#### What is expected:
Return the lines below in which the string "slider" occurs.

** Extracted data follows **

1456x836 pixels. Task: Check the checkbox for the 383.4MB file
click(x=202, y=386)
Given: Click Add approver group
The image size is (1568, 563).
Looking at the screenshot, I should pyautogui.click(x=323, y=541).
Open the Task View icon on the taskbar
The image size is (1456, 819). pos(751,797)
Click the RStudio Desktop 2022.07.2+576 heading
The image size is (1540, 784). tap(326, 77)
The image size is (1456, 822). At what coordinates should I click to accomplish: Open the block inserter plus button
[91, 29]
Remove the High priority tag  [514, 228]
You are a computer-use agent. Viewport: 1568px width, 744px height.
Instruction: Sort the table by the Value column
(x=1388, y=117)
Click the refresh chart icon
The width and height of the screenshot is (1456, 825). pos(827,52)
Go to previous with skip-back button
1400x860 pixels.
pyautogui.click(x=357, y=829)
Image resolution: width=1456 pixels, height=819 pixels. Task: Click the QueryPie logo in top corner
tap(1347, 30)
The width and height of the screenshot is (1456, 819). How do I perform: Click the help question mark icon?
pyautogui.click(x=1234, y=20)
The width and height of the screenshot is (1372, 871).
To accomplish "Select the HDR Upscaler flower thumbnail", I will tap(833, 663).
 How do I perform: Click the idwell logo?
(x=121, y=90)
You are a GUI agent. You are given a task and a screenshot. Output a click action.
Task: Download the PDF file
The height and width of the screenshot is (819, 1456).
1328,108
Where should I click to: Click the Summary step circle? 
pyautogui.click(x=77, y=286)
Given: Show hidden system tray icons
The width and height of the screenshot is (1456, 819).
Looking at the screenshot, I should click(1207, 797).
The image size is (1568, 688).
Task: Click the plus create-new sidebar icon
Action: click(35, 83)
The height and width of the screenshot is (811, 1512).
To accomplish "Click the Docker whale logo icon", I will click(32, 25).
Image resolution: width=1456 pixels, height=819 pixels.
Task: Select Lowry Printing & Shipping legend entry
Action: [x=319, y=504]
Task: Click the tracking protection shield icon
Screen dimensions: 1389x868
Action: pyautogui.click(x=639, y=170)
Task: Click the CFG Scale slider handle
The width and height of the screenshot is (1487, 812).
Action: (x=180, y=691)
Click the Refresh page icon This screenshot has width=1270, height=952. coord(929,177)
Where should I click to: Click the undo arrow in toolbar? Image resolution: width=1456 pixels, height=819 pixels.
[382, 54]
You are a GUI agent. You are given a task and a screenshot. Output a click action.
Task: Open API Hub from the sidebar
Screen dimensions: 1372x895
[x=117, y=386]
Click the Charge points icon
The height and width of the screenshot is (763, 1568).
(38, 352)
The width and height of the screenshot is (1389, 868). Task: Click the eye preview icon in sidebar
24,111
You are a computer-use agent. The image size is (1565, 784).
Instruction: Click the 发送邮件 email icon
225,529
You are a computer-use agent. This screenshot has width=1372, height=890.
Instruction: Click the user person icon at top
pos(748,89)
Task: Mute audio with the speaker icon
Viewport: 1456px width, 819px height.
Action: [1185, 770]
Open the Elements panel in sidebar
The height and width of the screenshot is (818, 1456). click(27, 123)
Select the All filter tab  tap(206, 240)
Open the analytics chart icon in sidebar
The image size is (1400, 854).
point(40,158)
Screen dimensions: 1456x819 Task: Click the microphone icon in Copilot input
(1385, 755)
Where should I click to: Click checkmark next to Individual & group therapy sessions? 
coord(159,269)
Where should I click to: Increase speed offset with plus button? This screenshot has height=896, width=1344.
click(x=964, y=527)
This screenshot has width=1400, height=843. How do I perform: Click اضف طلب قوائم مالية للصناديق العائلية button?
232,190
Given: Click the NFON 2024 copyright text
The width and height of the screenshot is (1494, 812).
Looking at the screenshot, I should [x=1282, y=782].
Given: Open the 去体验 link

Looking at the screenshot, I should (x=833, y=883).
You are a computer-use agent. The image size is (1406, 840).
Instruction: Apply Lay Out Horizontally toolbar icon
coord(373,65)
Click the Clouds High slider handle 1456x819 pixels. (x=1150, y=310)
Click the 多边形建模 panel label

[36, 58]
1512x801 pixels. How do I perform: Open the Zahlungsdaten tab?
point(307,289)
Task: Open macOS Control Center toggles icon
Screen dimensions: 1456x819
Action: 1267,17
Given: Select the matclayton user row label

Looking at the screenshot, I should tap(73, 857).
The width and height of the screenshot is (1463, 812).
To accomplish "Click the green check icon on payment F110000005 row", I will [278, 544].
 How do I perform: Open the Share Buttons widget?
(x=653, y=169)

** End of Extracted data **

#### Reply:
Task: Click the CFG Scale slider handle
Click the Clouds High slider handle 1456x819 pixels. (x=1150, y=310)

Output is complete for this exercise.